A man pushes away dark clouds as he looks up to rays of light shining down on him.

Good Days and Bad Days

The day I heard the words “you have prostate cancer” was an awful, terrible and frightening - a very bad day. I suspect it was for you as well.

Ups and downs

As a cancer survivor currently in remission with an aggressive form of cancer, I freely admit that I have my share of up and down days. There are days when I pull it all together.  The cancer is out of my mind and life is good. Then out of the blue, some meaningless event will trigger my emotions, and that wonderful good day no longer looks quite as good.

In the weeks that followed my initial diagnosis, there were many bad days as I dwelled on my Gleason 9 diagnosis. While going to church should have provided relief and comfort, I found it difficult to be with people. Listening to a sermon or hearing the choir sing was enough to send me over the edge. Tears would well up and then quickly blotted so as not to embarrass myself.

"Why me?"

Over time, folks learned what I was facing and would ask how I was doing. Most of the time it was easy to say "Ok thanks". Silently, I wanted to scream at the top of my lungs: “Why Me?” Following robotic surgery, I had hoped the cancer was gone, but as it turned out my cancer decided to hang around for another run at me.

As my post PSA numbers continued to rise there were more and more bad days prior to my routine visit with the urologist. The bad days started when I had blood drawn. The better day arrived about a week later once I learned the PSA rise was not significant...this time.

Bad days began to pile up

Over the next 5 years, I saw my urologist every 6 months as my PSA continued its rise. Then came really another really bad day when I needed to make an appointment with a radiation oncologist. More bad days continued as I imagined the worst treatment outcomes and my imagination took control of my emotions.

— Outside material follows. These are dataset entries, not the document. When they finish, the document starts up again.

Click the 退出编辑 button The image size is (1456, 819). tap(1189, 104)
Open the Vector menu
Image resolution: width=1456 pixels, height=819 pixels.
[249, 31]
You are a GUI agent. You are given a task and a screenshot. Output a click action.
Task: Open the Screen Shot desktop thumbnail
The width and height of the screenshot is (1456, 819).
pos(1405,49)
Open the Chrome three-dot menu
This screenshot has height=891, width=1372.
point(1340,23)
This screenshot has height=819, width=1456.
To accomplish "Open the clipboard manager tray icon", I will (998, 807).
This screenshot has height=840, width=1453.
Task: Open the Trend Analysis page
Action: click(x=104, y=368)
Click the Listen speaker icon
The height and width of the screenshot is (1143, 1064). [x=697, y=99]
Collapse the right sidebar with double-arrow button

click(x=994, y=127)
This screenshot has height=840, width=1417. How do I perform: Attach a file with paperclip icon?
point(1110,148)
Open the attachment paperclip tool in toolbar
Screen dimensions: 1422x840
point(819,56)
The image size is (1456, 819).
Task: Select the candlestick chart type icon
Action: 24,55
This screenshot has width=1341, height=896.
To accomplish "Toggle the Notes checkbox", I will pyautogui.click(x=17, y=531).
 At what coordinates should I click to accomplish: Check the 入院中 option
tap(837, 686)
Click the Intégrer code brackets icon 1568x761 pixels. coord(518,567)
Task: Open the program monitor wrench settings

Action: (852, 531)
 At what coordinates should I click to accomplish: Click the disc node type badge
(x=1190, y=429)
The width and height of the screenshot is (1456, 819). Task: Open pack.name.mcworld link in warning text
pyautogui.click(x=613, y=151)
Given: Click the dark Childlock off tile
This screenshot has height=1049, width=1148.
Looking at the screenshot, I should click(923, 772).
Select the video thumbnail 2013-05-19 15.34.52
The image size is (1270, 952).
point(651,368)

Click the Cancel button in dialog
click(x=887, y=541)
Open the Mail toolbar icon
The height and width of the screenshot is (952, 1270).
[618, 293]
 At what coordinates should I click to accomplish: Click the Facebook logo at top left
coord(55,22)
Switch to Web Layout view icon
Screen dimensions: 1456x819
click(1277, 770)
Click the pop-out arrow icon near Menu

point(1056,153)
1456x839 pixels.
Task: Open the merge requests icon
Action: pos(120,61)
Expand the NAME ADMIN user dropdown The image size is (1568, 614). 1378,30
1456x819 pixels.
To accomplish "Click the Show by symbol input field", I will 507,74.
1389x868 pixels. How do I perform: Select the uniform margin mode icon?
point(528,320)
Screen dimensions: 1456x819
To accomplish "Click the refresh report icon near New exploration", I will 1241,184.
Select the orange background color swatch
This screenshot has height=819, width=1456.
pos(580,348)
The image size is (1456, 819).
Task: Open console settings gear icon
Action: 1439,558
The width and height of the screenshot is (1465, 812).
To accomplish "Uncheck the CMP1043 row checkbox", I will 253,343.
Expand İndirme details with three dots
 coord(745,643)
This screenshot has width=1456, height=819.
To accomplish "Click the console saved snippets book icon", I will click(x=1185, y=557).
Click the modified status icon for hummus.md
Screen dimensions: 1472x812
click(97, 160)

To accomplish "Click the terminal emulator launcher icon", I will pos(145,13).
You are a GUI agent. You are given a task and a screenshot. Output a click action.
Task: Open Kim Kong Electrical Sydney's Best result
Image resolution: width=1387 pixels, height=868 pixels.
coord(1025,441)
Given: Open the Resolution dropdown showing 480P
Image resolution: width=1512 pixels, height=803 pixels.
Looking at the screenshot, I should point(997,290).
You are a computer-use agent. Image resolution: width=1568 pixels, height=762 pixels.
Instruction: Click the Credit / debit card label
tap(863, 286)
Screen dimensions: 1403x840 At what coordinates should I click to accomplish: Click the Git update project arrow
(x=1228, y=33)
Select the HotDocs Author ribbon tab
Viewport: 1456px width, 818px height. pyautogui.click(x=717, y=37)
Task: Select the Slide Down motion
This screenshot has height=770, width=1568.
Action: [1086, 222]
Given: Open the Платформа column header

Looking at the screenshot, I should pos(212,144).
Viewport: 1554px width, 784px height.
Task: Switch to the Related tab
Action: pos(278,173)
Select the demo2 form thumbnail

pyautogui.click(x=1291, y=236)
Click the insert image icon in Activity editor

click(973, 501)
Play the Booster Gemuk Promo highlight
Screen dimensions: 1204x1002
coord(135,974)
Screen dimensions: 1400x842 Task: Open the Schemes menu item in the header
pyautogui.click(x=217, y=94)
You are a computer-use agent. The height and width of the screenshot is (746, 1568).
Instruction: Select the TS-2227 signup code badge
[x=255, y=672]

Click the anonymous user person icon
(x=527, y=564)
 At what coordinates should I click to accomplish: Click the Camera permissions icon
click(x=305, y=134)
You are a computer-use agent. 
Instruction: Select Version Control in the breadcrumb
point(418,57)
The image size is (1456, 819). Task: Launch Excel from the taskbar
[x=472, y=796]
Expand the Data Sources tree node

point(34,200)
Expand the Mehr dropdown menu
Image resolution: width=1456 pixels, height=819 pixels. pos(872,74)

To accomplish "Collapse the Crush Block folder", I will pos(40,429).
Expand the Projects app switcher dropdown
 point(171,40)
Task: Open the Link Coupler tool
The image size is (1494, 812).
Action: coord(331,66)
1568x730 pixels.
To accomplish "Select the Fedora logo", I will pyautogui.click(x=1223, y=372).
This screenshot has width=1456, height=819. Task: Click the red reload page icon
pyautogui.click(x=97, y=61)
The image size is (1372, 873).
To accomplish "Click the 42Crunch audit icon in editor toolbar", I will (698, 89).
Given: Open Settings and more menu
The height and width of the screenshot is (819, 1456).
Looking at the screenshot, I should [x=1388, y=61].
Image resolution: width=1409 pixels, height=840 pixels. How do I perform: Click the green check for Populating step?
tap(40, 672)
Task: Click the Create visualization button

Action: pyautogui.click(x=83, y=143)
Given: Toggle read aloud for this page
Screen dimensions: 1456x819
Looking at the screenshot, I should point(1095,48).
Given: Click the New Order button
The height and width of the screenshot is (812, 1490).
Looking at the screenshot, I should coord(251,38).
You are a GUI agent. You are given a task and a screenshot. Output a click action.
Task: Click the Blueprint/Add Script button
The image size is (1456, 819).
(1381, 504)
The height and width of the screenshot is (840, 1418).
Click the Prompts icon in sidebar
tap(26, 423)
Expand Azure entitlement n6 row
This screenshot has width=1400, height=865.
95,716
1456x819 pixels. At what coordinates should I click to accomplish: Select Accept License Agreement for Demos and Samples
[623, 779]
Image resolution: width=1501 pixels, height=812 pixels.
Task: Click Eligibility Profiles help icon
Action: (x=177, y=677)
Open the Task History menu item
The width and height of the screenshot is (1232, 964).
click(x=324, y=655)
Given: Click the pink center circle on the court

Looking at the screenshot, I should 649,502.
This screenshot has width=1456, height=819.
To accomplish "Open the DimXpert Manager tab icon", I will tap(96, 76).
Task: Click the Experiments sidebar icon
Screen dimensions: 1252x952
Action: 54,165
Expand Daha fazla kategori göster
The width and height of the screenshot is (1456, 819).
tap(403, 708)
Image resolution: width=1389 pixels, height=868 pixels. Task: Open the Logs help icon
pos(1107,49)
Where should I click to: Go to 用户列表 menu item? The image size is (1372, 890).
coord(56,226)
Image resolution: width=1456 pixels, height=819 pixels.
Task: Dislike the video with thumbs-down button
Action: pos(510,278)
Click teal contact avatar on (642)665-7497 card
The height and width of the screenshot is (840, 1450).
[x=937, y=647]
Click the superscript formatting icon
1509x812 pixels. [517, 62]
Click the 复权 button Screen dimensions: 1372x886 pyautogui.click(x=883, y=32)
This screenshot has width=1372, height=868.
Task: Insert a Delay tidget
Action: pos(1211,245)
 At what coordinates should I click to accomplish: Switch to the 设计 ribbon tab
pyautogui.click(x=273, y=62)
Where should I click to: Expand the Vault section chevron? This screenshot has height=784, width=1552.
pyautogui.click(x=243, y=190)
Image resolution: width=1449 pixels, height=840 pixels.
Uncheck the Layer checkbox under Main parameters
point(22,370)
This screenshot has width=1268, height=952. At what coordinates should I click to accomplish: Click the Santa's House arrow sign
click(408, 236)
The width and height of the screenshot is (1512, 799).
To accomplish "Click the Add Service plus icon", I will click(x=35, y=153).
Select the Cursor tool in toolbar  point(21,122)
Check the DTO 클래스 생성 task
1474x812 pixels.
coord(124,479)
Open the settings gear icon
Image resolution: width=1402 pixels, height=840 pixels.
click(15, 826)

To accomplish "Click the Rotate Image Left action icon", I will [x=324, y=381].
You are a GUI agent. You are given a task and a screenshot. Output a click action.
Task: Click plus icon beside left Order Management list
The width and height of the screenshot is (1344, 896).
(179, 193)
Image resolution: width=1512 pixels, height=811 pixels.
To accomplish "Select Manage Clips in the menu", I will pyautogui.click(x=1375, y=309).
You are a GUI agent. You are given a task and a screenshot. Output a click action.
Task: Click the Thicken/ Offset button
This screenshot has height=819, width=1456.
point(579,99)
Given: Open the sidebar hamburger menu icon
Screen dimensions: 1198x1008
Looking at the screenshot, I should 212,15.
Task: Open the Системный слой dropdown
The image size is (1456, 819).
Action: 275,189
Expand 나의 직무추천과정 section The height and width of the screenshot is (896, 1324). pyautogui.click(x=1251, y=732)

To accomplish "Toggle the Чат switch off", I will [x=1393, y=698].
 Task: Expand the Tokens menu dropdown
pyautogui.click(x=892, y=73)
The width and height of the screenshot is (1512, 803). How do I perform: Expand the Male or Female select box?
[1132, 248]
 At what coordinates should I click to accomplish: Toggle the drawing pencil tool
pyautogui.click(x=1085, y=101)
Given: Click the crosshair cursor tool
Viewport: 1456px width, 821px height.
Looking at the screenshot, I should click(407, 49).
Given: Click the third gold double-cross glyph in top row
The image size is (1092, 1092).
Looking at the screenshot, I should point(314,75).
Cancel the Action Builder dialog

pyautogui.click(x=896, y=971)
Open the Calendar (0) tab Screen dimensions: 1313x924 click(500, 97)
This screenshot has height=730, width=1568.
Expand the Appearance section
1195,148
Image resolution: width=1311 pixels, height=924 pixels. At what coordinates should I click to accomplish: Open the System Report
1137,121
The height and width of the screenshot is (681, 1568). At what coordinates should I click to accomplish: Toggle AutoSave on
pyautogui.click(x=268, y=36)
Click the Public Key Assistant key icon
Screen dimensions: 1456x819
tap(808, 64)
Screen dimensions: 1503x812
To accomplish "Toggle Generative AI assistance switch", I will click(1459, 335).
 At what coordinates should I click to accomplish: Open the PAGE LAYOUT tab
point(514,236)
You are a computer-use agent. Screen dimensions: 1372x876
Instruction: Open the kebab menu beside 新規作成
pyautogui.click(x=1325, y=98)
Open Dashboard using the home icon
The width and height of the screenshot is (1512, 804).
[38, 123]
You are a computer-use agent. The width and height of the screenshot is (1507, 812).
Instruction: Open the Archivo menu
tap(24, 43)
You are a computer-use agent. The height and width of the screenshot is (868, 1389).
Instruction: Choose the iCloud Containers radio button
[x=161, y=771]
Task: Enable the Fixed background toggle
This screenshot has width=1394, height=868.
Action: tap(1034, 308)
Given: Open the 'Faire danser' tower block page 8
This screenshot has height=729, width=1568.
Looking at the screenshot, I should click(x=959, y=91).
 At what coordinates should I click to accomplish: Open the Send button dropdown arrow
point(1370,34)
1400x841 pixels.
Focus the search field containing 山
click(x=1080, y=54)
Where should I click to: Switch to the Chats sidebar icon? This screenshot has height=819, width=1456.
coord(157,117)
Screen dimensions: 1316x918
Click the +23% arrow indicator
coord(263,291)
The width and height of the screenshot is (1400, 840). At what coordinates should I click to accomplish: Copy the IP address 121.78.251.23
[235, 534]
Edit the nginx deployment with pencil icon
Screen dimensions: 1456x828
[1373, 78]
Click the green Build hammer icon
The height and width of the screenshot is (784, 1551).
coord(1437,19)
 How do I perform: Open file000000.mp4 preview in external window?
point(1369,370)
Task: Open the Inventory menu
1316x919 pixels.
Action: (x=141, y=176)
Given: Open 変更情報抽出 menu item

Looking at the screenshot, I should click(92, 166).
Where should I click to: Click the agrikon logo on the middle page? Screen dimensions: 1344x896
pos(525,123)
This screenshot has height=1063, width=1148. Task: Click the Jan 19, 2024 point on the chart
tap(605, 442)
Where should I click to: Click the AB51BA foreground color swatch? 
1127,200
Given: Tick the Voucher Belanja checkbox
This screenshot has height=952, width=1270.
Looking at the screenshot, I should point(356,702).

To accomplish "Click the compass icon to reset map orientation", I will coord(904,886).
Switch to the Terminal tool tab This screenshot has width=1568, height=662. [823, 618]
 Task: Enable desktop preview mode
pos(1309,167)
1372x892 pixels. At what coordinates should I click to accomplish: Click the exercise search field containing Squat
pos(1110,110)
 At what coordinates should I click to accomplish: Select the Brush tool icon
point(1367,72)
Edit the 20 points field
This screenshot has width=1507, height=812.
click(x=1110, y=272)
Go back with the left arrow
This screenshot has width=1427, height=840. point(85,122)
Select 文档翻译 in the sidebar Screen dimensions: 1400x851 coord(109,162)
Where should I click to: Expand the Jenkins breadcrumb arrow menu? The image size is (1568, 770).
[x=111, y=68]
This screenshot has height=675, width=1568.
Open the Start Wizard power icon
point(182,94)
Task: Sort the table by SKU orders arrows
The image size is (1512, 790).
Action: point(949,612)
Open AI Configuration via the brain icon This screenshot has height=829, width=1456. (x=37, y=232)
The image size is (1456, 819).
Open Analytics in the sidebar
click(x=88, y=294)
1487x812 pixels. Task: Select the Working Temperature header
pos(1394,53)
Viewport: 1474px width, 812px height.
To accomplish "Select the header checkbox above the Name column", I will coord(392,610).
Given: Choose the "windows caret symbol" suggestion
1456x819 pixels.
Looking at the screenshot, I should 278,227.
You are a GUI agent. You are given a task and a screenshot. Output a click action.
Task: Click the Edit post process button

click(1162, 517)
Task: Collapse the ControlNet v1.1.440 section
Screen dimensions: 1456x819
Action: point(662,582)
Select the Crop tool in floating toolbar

All along, friends and family kept encouraging me not to worry. Again, and again I put on a false front. Radiation combined with hormone deprivation therapy for 8 weeks did little to create good days or nights. Yet throughout the 40 treatments everyone expected me to be optimistic telling me...I was in good hands.

New normal

Today living with prostate cancer has become my new normal. Some 7 years after my initial diagnosis I have found a balance. I now understand and accept - some days are better than others.

What helped me has been reaching out to others who also are facing this disease. The more I communicate, speak up and am honest with myself and others the better I feel. I no longer feel the stress of trying to hide what my life is.

I am a cancer survivor

Plain and simple... I am a cancer survivor and if asked how I am doing, my response is: "Well... I am still here and thank you for asking." If I am having down day my response is: "Things could always be better - so how is your day going." I learned long ago most people want to talk about themselves anyway.

Staying active and finding my voice

If I am having a really bad day, I know it is ok to take a walk by myself or simply put on a pair of headphones and get lost in meditation and yoga.

I have discovered that the more open I am and the more active I become - the good days just naturally outweigh the bad ones.